Mina GilCragson’s Sermon

She was born in a village in the rainy country eighty-some odd years ago. Her father was a powerful man, and he oversaw the collective commerce of their village, Dubron, which devoted itself to raising plum fish for the tables of the wealthy. The village was surrounded by fifty ponds, each stocked with a slightly different variety of the beautiful, fantailed species. It’s a violet fish. Tender and sweet when broiled.

Ifritia, called “If” by her family, wanted for nothing. She was the plum of her father’s eye, her wishes taking precedence over those of her mother and siblings. He even placed her desires above the good of the village. When she was sixteen, she asked that she be given her own pond and be allowed to raise one single fish in it that would be her pet. No matter the cost of clearing the pond, one of the larger ones, she was granted her wish. To be sure, there was much grumbling among the other villagers and even among If’s siblings and mother, but none was voiced in the presence of her father. He was a proud and vindictive man, and it didn’t pay to cross him.

She was given a hatchling from the strongest stock to raise. From early on, she fed the fish by hand. When she approached the pond, the creature would surface and swim to where she leaned above the water. Fish, to the people of Dubron, were no more than swimming money, so that when Ifritia bequeathed a name on her sole charge, it was a scandal. Unheard of. Beyond the limit. A name denotes individuality, personality, something dangerously more than swimming money. A brave few balked in public, but If’s father made their lives unhappy and they fell back to silence.

Lord Jon, the plum fish, with enough room to spread out in his own pond and fed nothing but table scraps, potatoes, and red meat, grew to inordinate dimensions. As the creature swelled in size, its sidereal fish face fleshed out, pressing the eyes forward, redefining the snout as a nose, and puffing the cheeks. It was said Jon’s face was the portrait of a wealthy landowner, and that his smile, now wide where it once was pinched, showed rows of sharp, white teeth. A fish with a human face was believed by all but the girl and her father to be a sign of evil. But she never stopped feeding it and it never stopped growing until it became the size of a bull hog.
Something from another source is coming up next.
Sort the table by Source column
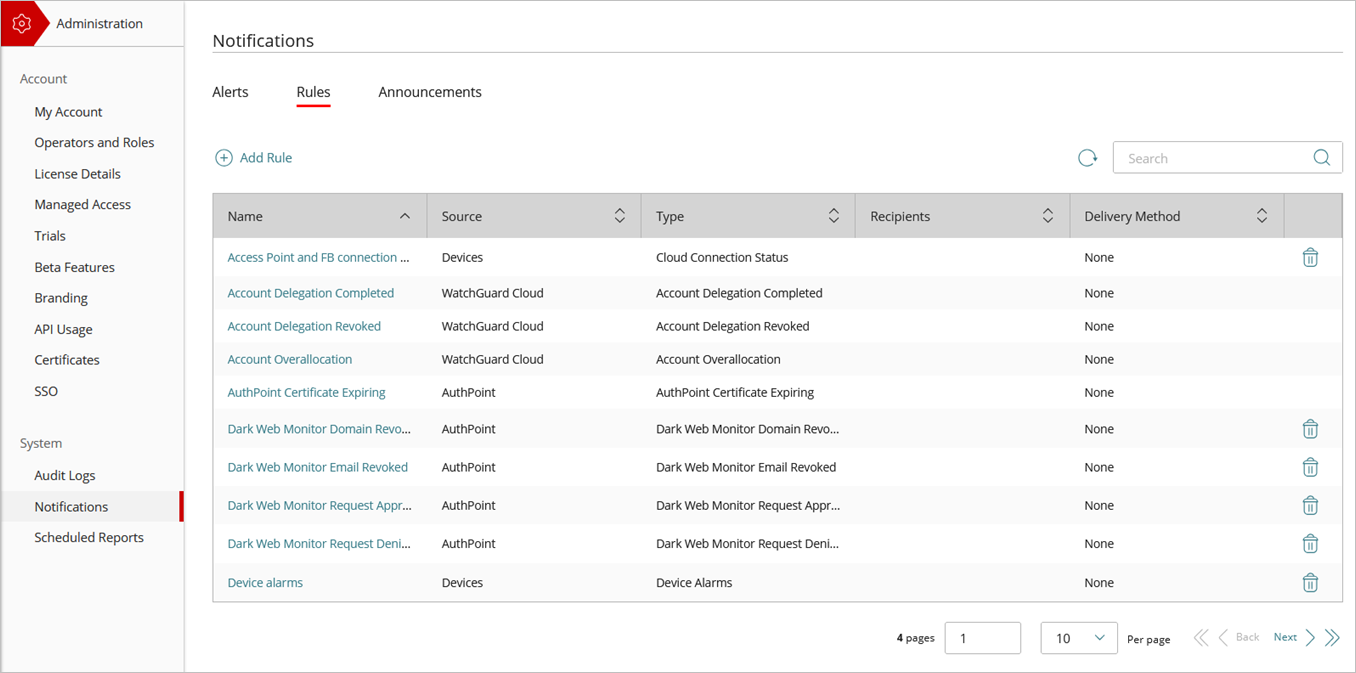 (x=620, y=215)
Ifritia would talk to the creature, tell it her deepest secrets. If she told something good, it would break out into its huge, biting smile; something sad, and it would shut its mouth and tears would fill its saucer-wide eyes.
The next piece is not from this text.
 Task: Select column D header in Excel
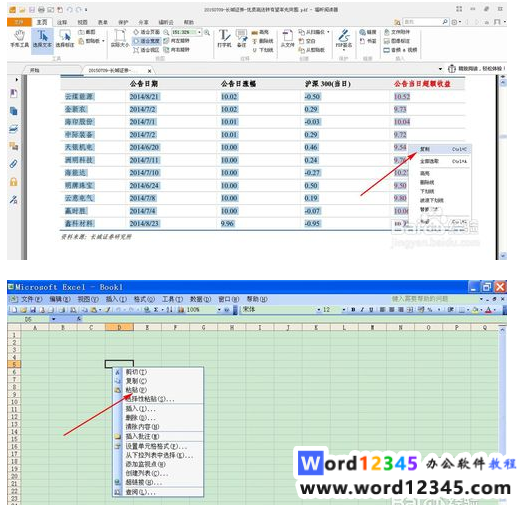[x=119, y=328]
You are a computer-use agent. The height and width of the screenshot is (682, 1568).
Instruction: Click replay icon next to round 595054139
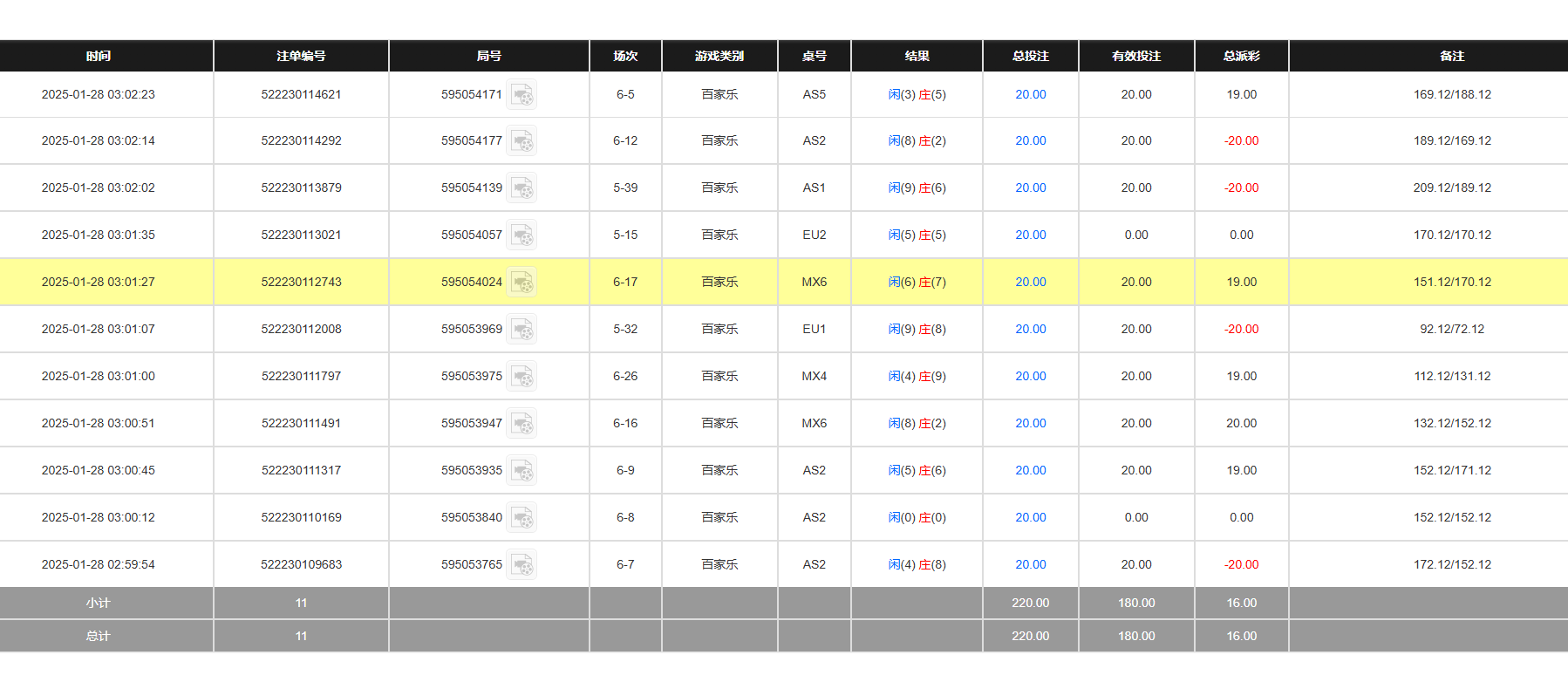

And then, out of the blue, for no known reason, the fish became angry with her. When she came to the edge of the pond, after it took the food from her hand, it splashed her and made horrid, grunting noises. The fish doctor was called for and his diagnosis was quickly rendered. The plum fish was not supposed to grow to Lord Jon’s outsized dimensions, the excess of flesh and the effects of the red meat had made the creature insane. “My dear,” said the doctor in his kindest voice, “you’ve squandered your time creating a large purple madness and that is the long and short of it.” The girl’s father was about to take exception with the doctor and box his ears, but in that instant she saw the selfish error of her ways.

After convincing her father of the immorality of what they’d done, she walked the village and apologized to each person privately, from the old matrons to the smallest babies. Then she took a rifle from the wall of her father’s hunting room and went to the pond. A crowd gathered behind her as she made her way to the water’s edge. Her change was as out of the blue as that of Lord Jon’s, and they were curious about her and happy that she was on the way to becoming a good person. She took up a position at the edge of the water, and whistled to the giant plum fish to come for a feeding. The crowd hung back, fearful of the thing’s human countenance. All watched its fin, like a purple fan, disappear beneath the water.